What Years of Endurance Training Have Taught Me

  • You are almost always doing better than you think you are.
  • You have the power to choose how you view a situation—glass half-full or half-empty.
  • You have to slow down to speed up.
  • Let the miles come to you. Don’t rush life.
  • Don’t fight the wind or inclines, learn to work with them.
  • Make friends even with your competition. They really help make you better in the end.
  • Smile even when you don’t feel like it. It almost always improves the situation.
  • If you have the physical ability to exercise, never, ever complain about doing it.
  • Don’t spend energy worrying about what you cannot control.

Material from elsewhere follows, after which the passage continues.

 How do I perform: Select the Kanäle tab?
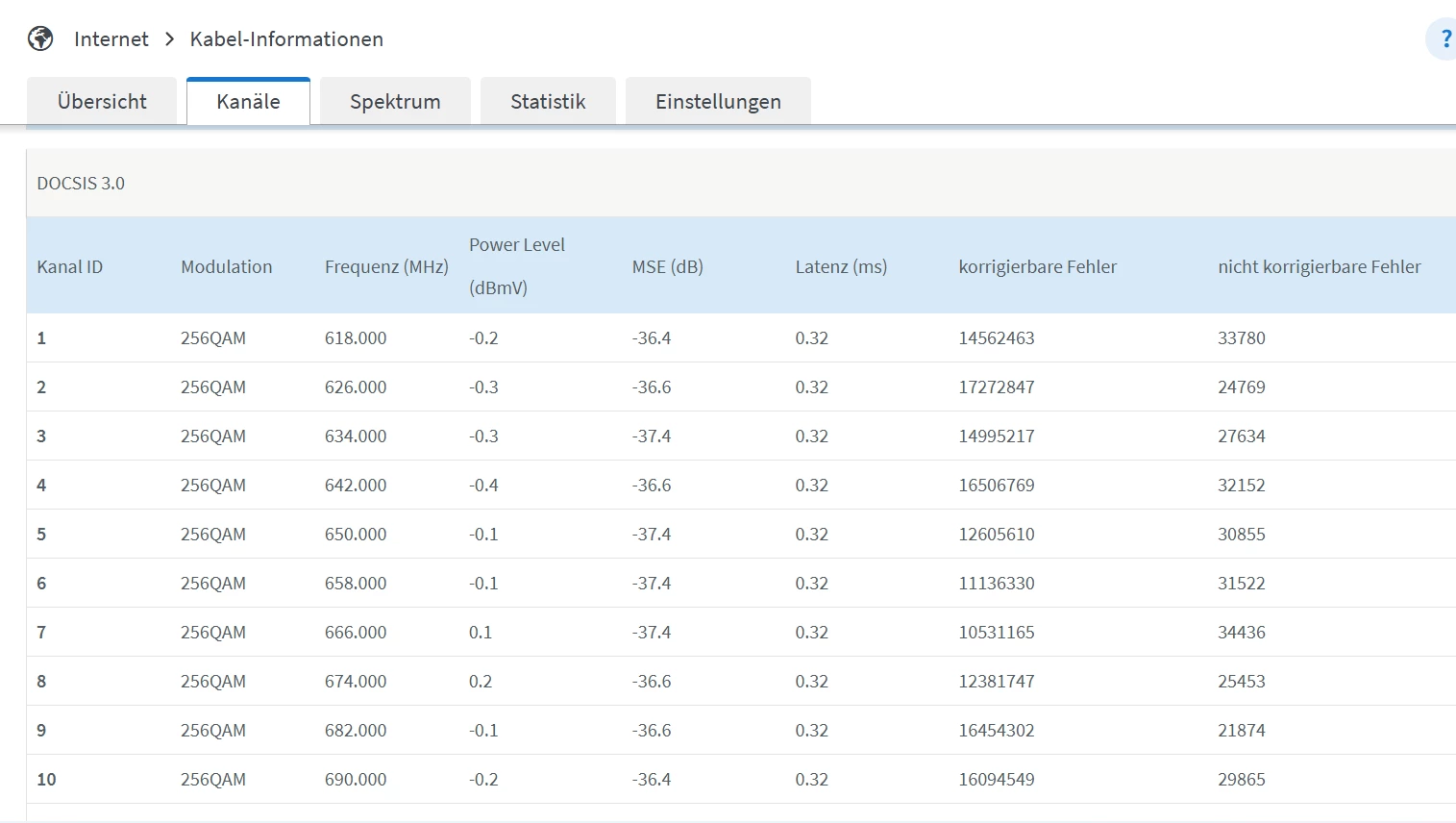click(248, 102)
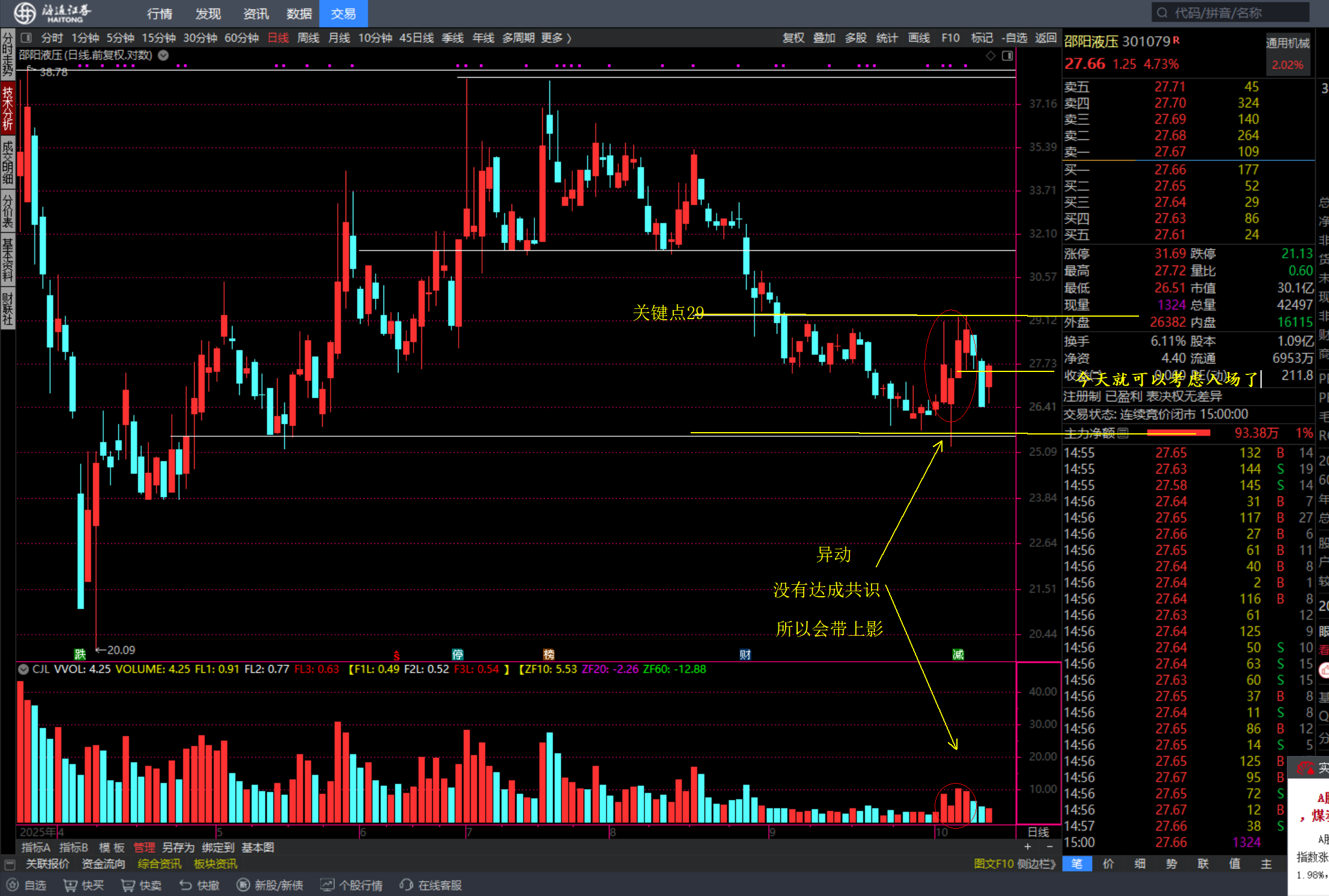The image size is (1329, 896).
Task: Click the 自选 star icon in bottom bar
Action: click(13, 885)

  • Always say thank you, and don’t take those who help you out for granted.
  • Never let fear hold you back from something you really want to do.
  • Count your blessings. Things could always be worse
  • Don’t envy someone else’s achievements. There is plenty of success to go around.
  • Never compare yourself to another. You have no idea what their story is. Focus on yourself.
  • Find joy in the journey, not the finish line. There is more to learn from the journey, thus more to gain.
  • Treat your body with the respect it deserves.
  • When times get tough, know it will pass and learn to problem solve how to make things better in the moment.
  • Your mind is a powerful thing. Learn to control your thoughts.
  • You learn more from losing than winning.
  • Be happy in the moment, for this moment is your life.